Ahead of the polls, many voters said the lack of young candidates offering fresh ideas had left them largely uninspired.
“Most of the candidates that are running are the ones we have been watching for the last 20 years,” said Sara Djogic, a 21-year-old philosophy student in the capital Sarajevo. “There are not many who offer something new,” she added.
With little to no polling data available, analysts said incumbents and nationalist parties that have dominated the post-war political scene are likely to win many of the races.
The leader of Bosnia’s Serbs, Milorad Dodik, is seeking his third term as the president of the RS, after completing a stint in the tripartite presidency.
For the past year, Dodik has been stoking tensions with his frequent calls for Bosnia’s Serbs to separate even further from the country’s central institutions, earning him fresh sanctions from the US in January.
“People are motivated to vote for stability, for peace, for a safe life in this region,” said Dodik after voting in his home village of Laktasi in the RS. Dodik’s primary challenger Jelena Trivic has vowed to crack down on corruption in the RS if elected.
“Our revenge will be the law,” Trivic said before the vote.
Fears of turmoil
For the country’s Catholic Croats, political turmoil has also been brewing. Ahead of the election, many Croats have been demanding electoral reforms with the leading nationalist party HDZ threatening to boycott the contest.
Their grievances are steeped in the vast numerical advantage held by Bosniaks in the Muslim-Croat federation, which has allowed Muslim voters to hold de facto control over who can be elected to lead the Croats at the presidential level.
HDZ and other Croat parties have been calling for the creation of a new mechanism to allow the community to choose their own representatives to the presidency and upper house. The move, however, has been fiercely opposed by the federation’s ruling Bosniak party.
With threats of fresh boycotts, fears are growing of potential turmoil after the polls if the incumbent Croat co-president Zeljko Komsic — who is widely reviled by all Croat parties that view him as a Bosniak proxy — is re-elected.
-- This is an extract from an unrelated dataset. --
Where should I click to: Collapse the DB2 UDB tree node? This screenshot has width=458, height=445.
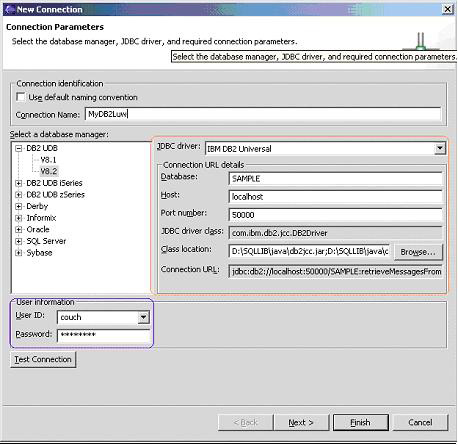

The ever-present threats and vitriol has led some to skip the polling booth on Sunday.
“I do not expect anything new after these elections. Everything will be the same,” said Mira Sladojevic, a pensioner in her seventies in Sarajevo. “I haven’t voted for a long time,” she added.
Others hoped the elections would offer a fresh chance for change in Bosnia. “I have never been as optimistic,” Muniba Hodzic, a 63-year-old pensioner, said.
“I decided who I am going to vote for, and I think things will get better for us.”